Exercise -
Copy each of the rows below word for word, leaving out the pictures.

Material for the task -
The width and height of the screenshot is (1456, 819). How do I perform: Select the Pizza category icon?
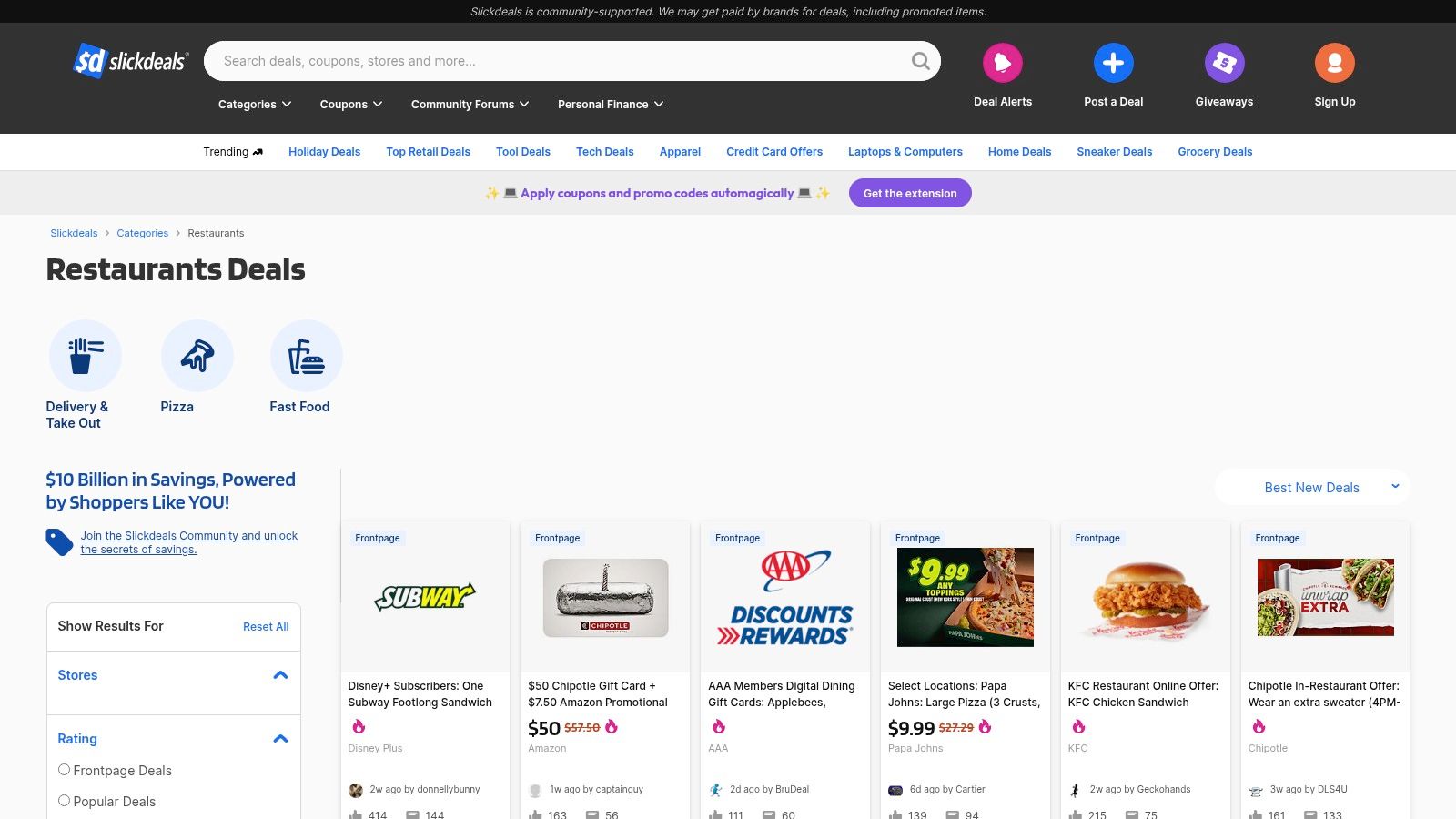[x=197, y=355]
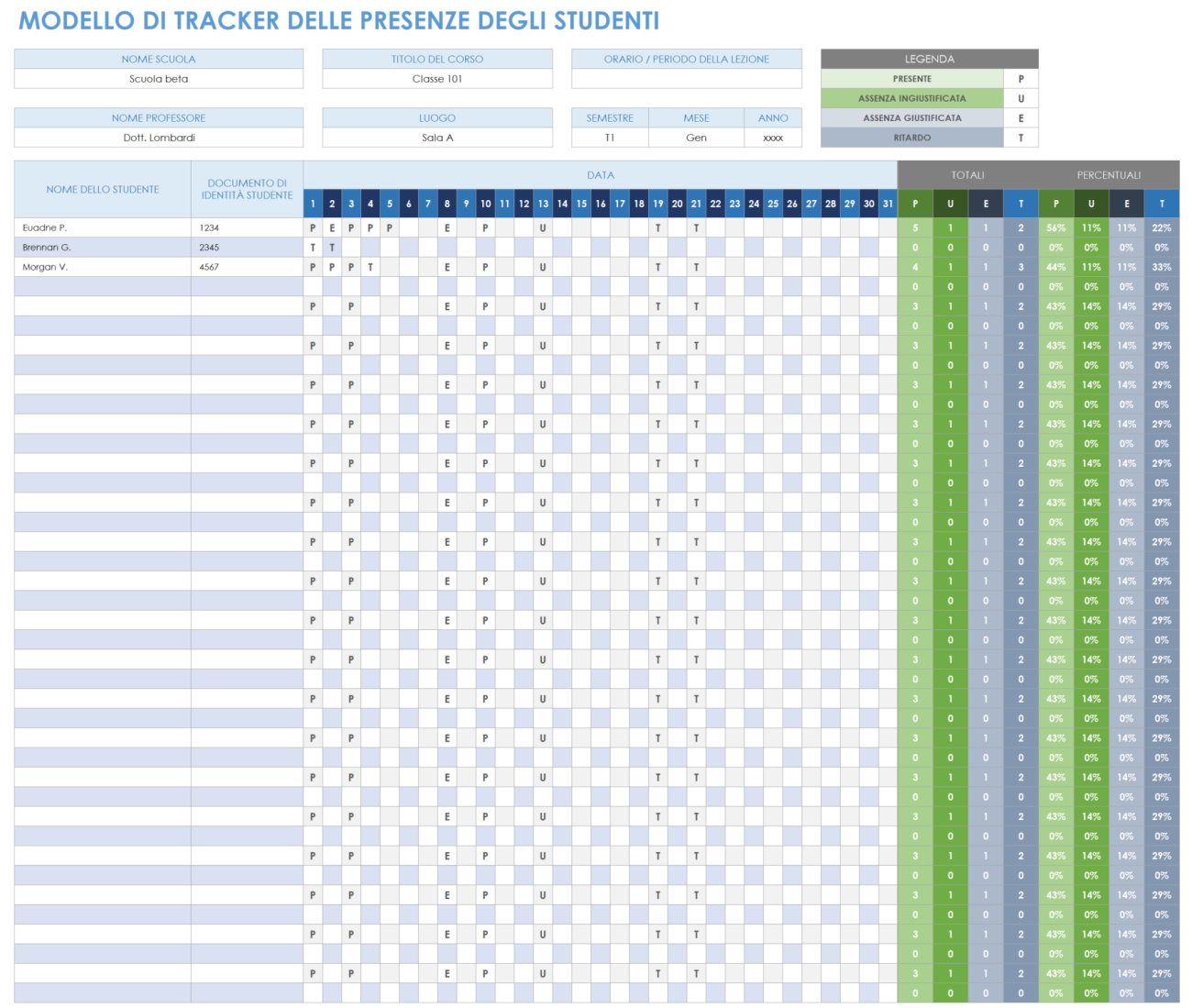Select day 15 column header under DATA
The image size is (1192, 1008).
pos(581,204)
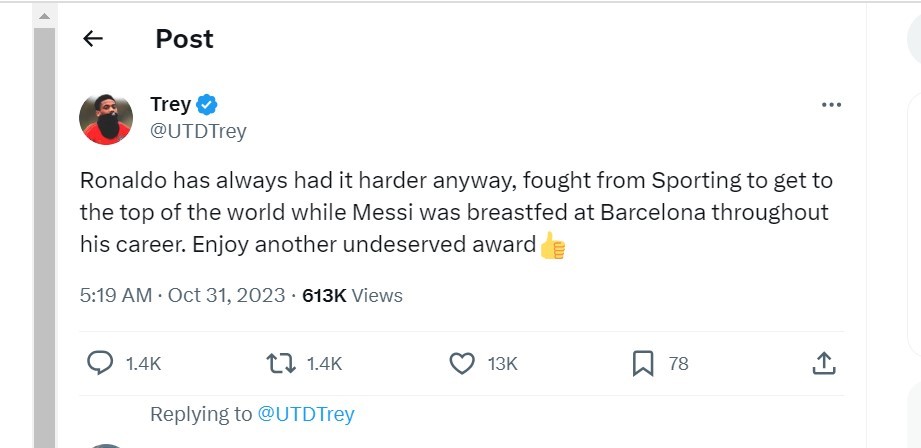Click the repost arrows icon
This screenshot has height=448, width=921.
coord(281,363)
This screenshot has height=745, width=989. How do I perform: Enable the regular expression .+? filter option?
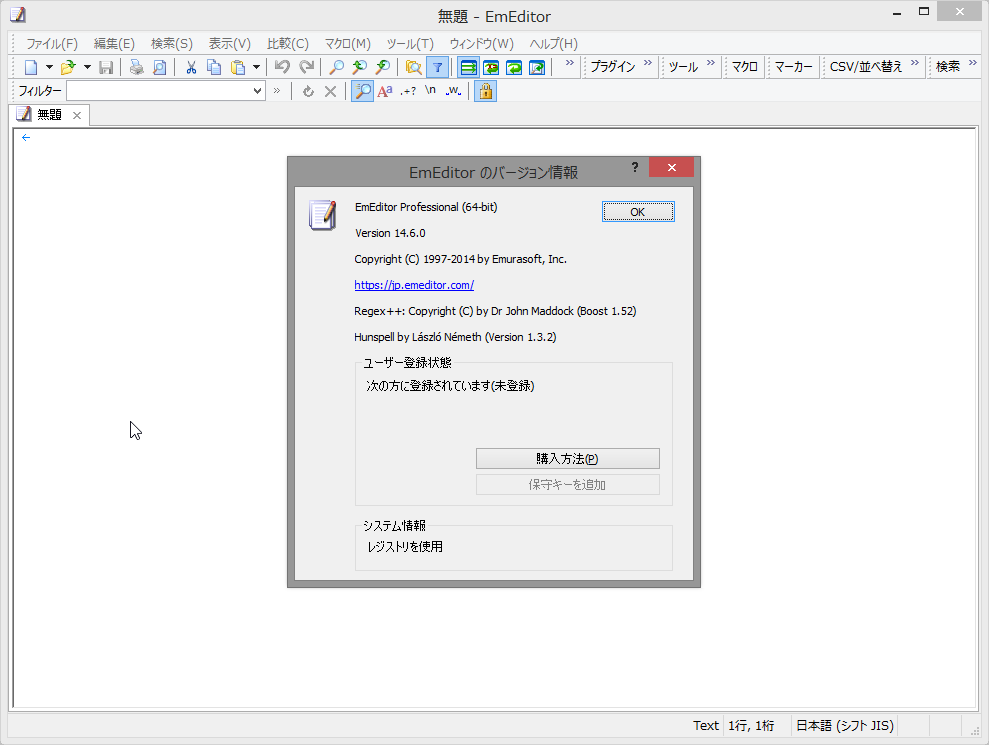(407, 91)
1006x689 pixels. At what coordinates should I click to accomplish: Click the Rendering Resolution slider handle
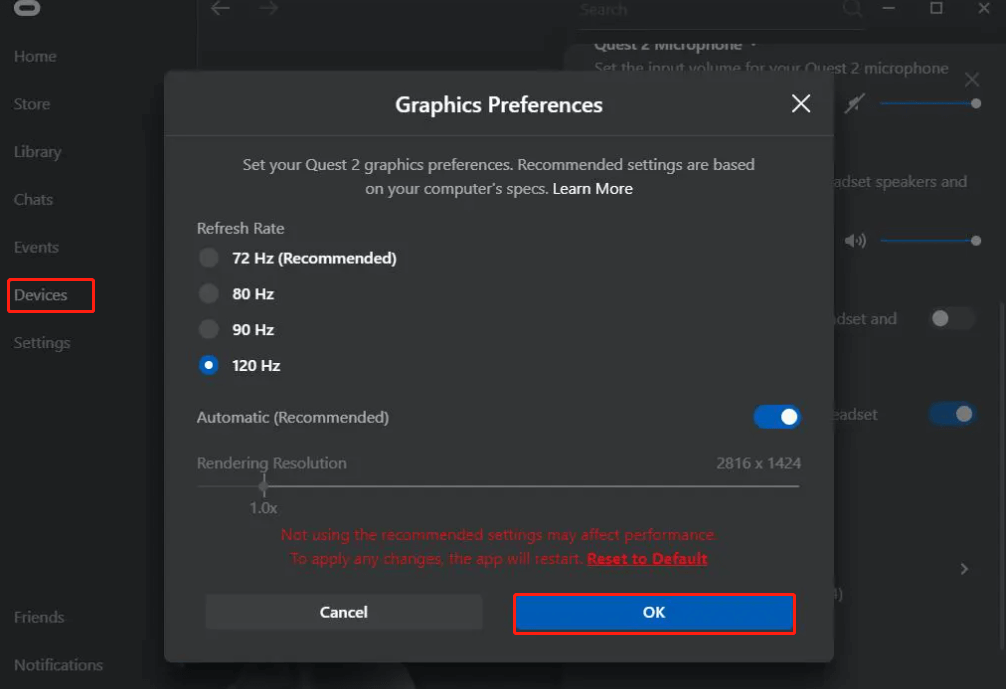263,486
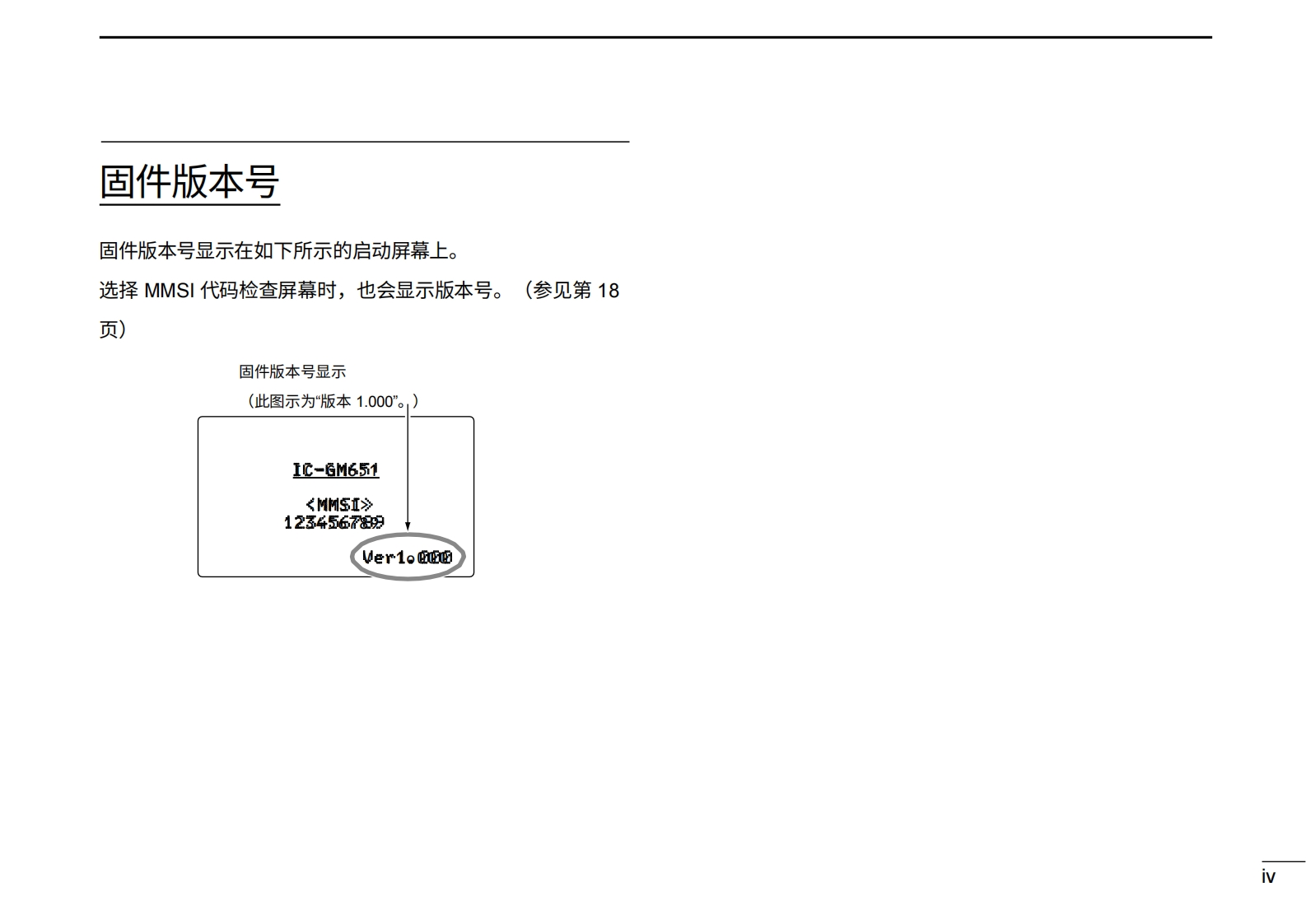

Answer below -
The width and height of the screenshot is (1456, 819). How do I perform: Select the Pizza category icon?
[x=197, y=355]
Select day 15 column header under DATA
The image size is (1192, 1008).
pos(581,204)
Click the repost arrows icon
This screenshot has height=448, width=921.
coord(281,363)
This screenshot has height=745, width=989. How do I perform: Enable the regular expression .+? filter option?
(407, 91)
1006x689 pixels. At what coordinates should I click to accomplish: Click the Rendering Resolution slider handle
263,486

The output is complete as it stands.